• _The task_
Return the lines verbatim, beginning at the line that contains "Expand the 电动机 tree node" and stopping after the line that contains "[x=57, y=96]".

── Input data ──

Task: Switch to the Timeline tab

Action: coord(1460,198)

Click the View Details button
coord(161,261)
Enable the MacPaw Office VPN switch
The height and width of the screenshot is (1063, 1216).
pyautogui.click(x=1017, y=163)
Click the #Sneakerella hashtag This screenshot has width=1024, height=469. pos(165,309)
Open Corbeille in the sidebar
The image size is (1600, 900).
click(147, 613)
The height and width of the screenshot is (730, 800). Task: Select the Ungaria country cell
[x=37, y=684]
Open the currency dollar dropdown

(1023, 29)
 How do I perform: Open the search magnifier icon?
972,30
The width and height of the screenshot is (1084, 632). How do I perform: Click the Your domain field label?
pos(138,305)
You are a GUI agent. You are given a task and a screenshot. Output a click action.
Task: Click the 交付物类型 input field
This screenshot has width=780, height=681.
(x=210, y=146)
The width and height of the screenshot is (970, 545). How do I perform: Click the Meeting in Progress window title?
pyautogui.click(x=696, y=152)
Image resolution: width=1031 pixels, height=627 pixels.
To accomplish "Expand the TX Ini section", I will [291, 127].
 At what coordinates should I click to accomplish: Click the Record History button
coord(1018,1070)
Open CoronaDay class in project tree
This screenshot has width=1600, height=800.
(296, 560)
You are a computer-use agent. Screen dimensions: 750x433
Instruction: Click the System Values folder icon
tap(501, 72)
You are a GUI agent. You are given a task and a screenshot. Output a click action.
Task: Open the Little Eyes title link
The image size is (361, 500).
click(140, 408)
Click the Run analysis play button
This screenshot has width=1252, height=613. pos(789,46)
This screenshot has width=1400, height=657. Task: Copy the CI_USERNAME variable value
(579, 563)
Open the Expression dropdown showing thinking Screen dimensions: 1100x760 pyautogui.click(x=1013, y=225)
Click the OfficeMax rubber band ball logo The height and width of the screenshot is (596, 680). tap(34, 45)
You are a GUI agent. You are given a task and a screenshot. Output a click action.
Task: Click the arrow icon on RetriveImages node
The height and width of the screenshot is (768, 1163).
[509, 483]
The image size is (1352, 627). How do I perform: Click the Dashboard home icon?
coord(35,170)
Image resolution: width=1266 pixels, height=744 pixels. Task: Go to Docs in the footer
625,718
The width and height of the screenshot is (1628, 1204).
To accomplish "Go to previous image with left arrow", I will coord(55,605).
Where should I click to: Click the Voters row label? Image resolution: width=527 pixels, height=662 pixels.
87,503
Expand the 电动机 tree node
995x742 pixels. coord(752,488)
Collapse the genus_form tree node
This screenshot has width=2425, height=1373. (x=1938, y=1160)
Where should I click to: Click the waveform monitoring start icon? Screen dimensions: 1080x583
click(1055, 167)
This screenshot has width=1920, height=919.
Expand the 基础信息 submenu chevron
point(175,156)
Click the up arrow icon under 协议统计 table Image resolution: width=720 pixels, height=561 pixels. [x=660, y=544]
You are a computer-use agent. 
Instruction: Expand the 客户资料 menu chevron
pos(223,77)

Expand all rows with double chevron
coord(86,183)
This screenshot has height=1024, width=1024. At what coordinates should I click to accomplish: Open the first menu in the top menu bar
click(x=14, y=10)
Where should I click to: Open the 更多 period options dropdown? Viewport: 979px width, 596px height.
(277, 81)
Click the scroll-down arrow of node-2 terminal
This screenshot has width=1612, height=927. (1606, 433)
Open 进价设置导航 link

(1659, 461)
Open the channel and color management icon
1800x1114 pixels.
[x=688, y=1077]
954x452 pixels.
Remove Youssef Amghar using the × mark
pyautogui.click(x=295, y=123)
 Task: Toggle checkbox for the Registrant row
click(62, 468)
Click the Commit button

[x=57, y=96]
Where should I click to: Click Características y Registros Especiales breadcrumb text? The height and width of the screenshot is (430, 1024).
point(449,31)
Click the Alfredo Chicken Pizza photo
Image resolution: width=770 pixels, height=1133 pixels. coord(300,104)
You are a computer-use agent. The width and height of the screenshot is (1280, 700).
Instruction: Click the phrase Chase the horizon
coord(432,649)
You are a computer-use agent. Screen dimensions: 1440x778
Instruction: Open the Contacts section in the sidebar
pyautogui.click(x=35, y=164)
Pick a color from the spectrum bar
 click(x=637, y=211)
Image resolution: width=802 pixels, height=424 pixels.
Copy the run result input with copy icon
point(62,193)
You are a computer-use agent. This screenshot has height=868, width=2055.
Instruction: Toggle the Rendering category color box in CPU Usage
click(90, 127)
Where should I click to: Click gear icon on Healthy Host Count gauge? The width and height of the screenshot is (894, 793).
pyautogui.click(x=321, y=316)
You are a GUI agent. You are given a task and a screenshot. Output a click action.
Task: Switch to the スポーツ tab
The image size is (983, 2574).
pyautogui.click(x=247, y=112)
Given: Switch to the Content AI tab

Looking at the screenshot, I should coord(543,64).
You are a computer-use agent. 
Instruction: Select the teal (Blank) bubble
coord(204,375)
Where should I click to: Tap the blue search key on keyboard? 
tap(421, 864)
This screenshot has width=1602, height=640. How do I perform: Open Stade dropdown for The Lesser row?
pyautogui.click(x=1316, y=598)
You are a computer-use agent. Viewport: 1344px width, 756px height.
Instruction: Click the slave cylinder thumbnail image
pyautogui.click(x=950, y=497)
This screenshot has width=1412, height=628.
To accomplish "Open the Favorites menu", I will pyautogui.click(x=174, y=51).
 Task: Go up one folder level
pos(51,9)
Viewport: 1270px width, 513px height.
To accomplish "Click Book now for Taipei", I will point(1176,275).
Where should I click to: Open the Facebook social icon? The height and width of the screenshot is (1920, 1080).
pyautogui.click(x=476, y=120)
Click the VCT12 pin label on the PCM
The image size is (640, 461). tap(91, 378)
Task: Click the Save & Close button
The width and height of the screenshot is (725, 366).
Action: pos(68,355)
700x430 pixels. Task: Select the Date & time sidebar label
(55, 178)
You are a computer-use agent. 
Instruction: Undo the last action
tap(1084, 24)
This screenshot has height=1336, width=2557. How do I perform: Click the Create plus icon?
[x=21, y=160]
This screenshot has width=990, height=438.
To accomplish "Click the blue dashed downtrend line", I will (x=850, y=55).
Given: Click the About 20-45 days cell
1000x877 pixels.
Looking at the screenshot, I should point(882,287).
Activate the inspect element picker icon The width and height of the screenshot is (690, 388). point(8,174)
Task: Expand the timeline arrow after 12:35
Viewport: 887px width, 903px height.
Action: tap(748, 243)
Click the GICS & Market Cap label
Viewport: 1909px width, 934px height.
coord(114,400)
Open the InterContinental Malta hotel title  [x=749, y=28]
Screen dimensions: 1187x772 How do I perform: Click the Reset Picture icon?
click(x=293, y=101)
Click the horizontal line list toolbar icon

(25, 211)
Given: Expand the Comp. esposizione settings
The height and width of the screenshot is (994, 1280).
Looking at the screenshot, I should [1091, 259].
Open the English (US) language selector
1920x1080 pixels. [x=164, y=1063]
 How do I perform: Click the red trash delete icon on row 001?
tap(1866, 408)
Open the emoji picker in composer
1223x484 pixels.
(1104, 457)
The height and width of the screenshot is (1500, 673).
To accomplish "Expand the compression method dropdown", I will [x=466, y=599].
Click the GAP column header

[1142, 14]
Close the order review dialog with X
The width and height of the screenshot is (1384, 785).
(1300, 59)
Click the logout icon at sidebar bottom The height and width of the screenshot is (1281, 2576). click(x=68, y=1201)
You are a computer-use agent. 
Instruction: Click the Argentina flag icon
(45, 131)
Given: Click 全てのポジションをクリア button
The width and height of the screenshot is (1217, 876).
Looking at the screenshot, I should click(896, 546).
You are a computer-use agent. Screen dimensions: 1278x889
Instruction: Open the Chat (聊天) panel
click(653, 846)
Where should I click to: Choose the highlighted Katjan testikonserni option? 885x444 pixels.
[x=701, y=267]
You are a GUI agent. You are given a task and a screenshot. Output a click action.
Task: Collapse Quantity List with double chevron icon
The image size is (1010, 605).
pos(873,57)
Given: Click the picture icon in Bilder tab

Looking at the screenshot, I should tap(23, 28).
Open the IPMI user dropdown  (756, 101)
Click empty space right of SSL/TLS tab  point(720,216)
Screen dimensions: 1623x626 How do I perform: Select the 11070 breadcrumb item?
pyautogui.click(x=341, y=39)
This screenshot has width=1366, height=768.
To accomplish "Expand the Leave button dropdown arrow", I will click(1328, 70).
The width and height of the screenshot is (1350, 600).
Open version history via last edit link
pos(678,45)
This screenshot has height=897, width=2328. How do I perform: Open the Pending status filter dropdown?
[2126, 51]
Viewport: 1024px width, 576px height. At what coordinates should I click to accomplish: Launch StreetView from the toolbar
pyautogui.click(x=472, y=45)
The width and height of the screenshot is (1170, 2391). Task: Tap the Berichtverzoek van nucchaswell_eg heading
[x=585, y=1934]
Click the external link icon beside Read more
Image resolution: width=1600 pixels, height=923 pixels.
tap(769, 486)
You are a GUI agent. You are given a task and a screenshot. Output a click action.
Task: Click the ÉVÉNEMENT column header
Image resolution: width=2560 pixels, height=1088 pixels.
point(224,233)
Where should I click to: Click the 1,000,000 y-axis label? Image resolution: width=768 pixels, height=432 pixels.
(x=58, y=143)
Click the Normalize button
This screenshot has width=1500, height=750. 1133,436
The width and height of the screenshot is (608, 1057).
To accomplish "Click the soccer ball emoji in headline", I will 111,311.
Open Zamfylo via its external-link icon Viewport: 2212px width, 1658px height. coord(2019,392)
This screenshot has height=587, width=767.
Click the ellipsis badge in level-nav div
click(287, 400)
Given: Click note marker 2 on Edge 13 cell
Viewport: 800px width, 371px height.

───

• _Correct output_
Expand the 电动机 tree node
995x742 pixels. coord(752,488)
Collapse the genus_form tree node
This screenshot has width=2425, height=1373. (x=1938, y=1160)
Where should I click to: Click the waveform monitoring start icon? Screen dimensions: 1080x583
click(1055, 167)
This screenshot has width=1920, height=919.
Expand the 基础信息 submenu chevron
point(175,156)
Click the up arrow icon under 协议统计 table Image resolution: width=720 pixels, height=561 pixels. [x=660, y=544]
You are a computer-use agent. 
Instruction: Expand the 客户资料 menu chevron
pos(223,77)

Expand all rows with double chevron
coord(86,183)
This screenshot has height=1024, width=1024. At what coordinates should I click to accomplish: Open the first menu in the top menu bar
click(x=14, y=10)
Where should I click to: Open the 更多 period options dropdown? Viewport: 979px width, 596px height.
(277, 81)
Click the scroll-down arrow of node-2 terminal
This screenshot has width=1612, height=927. (1606, 433)
Open 进价设置导航 link

(1659, 461)
Open the channel and color management icon
1800x1114 pixels.
[x=688, y=1077]
954x452 pixels.
Remove Youssef Amghar using the × mark
pyautogui.click(x=295, y=123)
 Task: Toggle checkbox for the Registrant row
click(62, 468)
Click the Commit button

[x=57, y=96]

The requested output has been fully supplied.